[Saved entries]
┄┄┄┄┄┄

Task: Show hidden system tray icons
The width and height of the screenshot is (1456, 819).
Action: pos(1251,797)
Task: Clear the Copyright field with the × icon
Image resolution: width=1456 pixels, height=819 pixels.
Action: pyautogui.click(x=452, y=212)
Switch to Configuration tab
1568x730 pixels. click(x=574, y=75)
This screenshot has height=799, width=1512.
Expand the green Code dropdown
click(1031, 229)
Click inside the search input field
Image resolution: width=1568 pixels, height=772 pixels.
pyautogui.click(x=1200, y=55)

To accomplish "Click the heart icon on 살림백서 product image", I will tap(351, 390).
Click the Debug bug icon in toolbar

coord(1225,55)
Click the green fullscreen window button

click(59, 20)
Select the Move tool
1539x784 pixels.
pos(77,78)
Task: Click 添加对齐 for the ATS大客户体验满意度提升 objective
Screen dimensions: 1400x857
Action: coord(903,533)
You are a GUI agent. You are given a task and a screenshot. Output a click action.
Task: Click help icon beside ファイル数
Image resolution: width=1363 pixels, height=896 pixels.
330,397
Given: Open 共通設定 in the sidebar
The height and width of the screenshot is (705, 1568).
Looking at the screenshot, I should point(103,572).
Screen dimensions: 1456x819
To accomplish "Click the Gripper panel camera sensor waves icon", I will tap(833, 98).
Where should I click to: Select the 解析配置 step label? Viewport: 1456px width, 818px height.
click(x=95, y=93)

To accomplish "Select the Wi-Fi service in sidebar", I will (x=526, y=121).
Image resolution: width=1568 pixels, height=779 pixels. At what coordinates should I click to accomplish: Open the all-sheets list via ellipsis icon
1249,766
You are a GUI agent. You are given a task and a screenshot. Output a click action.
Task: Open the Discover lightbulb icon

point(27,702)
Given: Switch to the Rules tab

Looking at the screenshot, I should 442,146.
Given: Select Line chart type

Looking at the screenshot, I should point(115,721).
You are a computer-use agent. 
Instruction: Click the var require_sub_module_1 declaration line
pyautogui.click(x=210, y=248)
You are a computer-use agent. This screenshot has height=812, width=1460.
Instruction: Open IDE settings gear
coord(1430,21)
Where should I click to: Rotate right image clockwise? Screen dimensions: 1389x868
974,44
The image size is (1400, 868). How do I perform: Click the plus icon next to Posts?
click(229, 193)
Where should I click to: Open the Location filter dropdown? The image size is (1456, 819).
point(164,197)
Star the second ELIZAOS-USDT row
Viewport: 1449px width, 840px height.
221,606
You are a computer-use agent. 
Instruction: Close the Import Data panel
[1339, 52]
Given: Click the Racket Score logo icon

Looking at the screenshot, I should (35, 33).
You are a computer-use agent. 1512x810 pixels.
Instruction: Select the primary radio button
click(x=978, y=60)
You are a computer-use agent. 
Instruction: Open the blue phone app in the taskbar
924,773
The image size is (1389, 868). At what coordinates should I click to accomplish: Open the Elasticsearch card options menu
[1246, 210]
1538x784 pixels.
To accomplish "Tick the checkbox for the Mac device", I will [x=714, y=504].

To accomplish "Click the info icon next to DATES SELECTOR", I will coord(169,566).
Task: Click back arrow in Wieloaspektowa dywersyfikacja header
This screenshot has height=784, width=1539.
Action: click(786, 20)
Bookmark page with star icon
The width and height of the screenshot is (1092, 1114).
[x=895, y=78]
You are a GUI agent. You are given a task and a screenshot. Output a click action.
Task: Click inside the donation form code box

┄┄┄┄┄┄

→ **What you have to do**: Please print verbatim each line from the first line of the entries above to the line that contains "Click inside the search input field", inclusive, and nothing more.

→ **Output of the exercise**:
Task: Show hidden system tray icons
The width and height of the screenshot is (1456, 819).
Action: pos(1251,797)
Task: Clear the Copyright field with the × icon
Image resolution: width=1456 pixels, height=819 pixels.
Action: pyautogui.click(x=452, y=212)
Switch to Configuration tab
1568x730 pixels. click(x=574, y=75)
This screenshot has height=799, width=1512.
Expand the green Code dropdown
click(1031, 229)
Click inside the search input field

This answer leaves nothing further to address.